After college Cunningham worked in the studio of Edward E. Curtis and in 1909 she won a fellowship to study at the Technische Hochschule in Dresden, Germany, from her university sorority. Returning to the United States, Cunningham opened a portrait studio in Seattle where she worked in the Pictorialist style, photographing sitters in domestic settings or in the forest near her cottage. In 1914 her first solo exhibition was held at the Brooklyn Institute of Arts and Sciences and the following year she married the Seattle etcher, Roi Partridge, with whom she had three sons. Early in her career, Cunningham began experimenting with nude studies at a time when Victorian conservatism still governed what were considered to be appropriate subjects in photography.

Move to Abstraction

In 1920 the family moved to California where Cunningham met Edward Weston. Whereas Cunningham’s earlier work shows the influence of early twentieth-century Pictorialism, during the 1920s she started working in the geometric style of straight photography with the sharp linearity and vivid light of European Modernism. Cunningham had held a correspondence with Alvin Langdon Coburn, the first photographer to make entirely abstract photographs, which he called Vortographs, since 1910 and she began to focus on abstract imagery to make geometric patterns. As the mother of three young children, she was mainly confined to photographing her children and the plants in her garden and sought to expose the visually profound in the mundane. Cunningham became particularly interested in photographing flowers and abstracting the shapes of the petals and leaves. She undertook a prolonged study of the magnolia flower between 1923 and 1925. The importance of natural form in Cunningham’s abstract images has led to them being compared to the undulating forms in Georgia O’Keeffe’s paintings.
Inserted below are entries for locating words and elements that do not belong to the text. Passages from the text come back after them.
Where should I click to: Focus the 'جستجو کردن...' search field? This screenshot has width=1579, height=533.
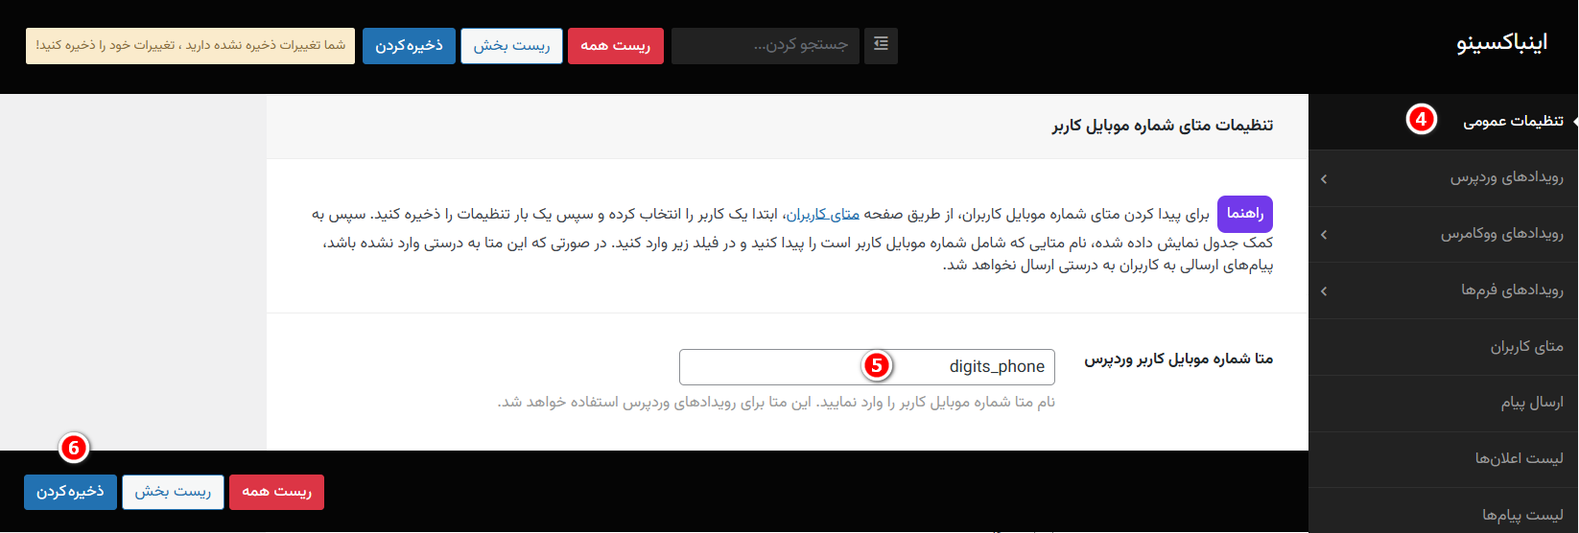point(765,45)
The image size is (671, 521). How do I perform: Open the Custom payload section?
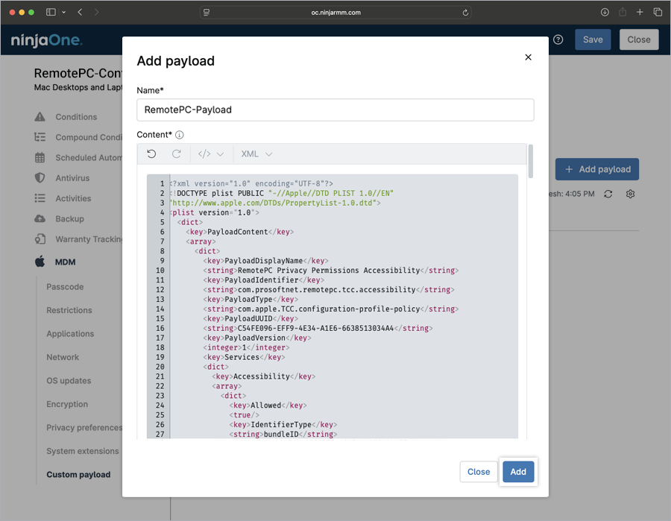click(x=78, y=474)
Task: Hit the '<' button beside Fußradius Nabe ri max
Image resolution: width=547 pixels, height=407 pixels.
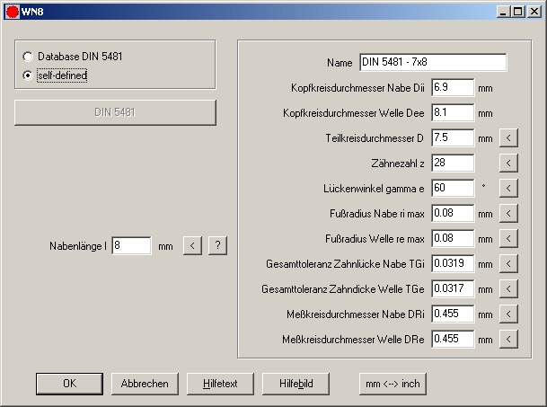Action: pyautogui.click(x=508, y=214)
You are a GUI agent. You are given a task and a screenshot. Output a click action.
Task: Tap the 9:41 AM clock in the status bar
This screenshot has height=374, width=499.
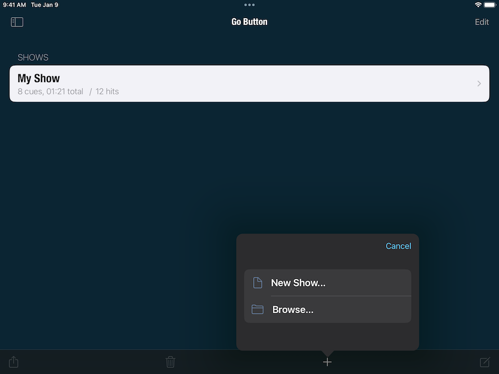(x=15, y=5)
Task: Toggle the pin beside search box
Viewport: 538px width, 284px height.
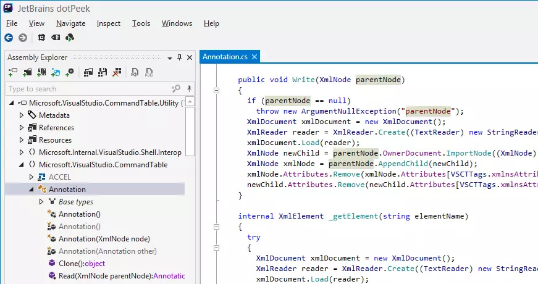Action: [x=189, y=89]
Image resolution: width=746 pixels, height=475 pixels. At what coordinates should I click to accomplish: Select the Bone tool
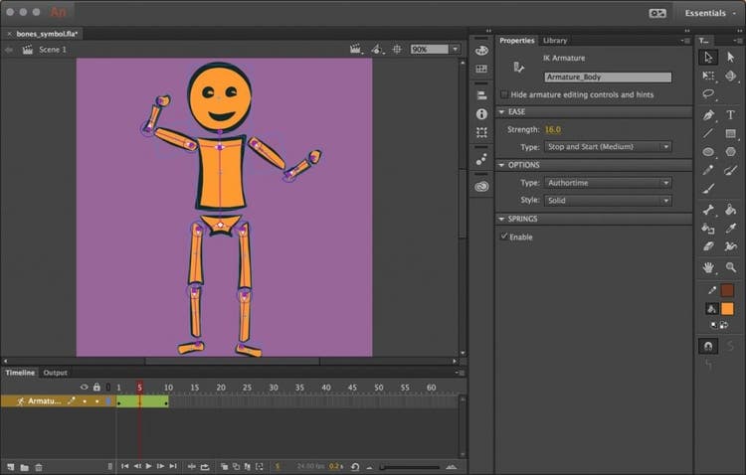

In 1932 Cunningham joined Weston and Ansel Adams in their Group f/64, the members of which thought that “photography, as an art-form, must develop along lines defined by the actualities and limitations of the photographic medium, and must always remain independent of ideological conventions of art and aesthetics that are reminiscent of a period and culture antedating the growth of the medium itself”. Dismissing Pictorialism, f/64 proposed that the appearance of the photograph was more important than the subject matter. Cunningham found influence in Weston’s and Adams’ philosophic interest in natural forms but sought her own style. Whilst Weston was concerned mainly with form, Cunningham focused on texture and light. She published an article called Photography as a Profession for Women in which she encouraged women to develop their own style in photography. Cunningham struggled however to have her work considered as comparable to male members of the group. She felt patronised and frustrated when Adams said that “her prints could have been produced only by a woman, which does not imply they lack vigour. All her photographs brim with a restrained strength typical of keen decisive feminine energy.”

Later Life

Having divorced Partridge in 1934, in the 1940s Cunningham turned to street photography while continuing to undertake commissions for portraits. In 1945 Adams invited her to be a faculty member for the art photography department at the California School of Fine Arts, along with Dorothea Lange and Minor White. At this time Cunningham met Lisette Model, a photographer for Harper’s Bazaar, who would have a resounding influence over her later portraiture. In the 1960s Cunningham documented the hippy culture of the Bay area and looked at the everyday lives of people involved in counterculture. Cunningham’s last project, After Ninety, is an insightful, poignant study of nonagenarians undertaken when Cunningham herself was in her ninth decade. She photographed her ex-husband, Roi Partridge, Ansel Adams, a woman covered in tattoos who had been a carnival performer, nuns and convalescents for the project. Cunningham died on 23 June 1976 at the age of 96 in San Francisco whilst working on this project.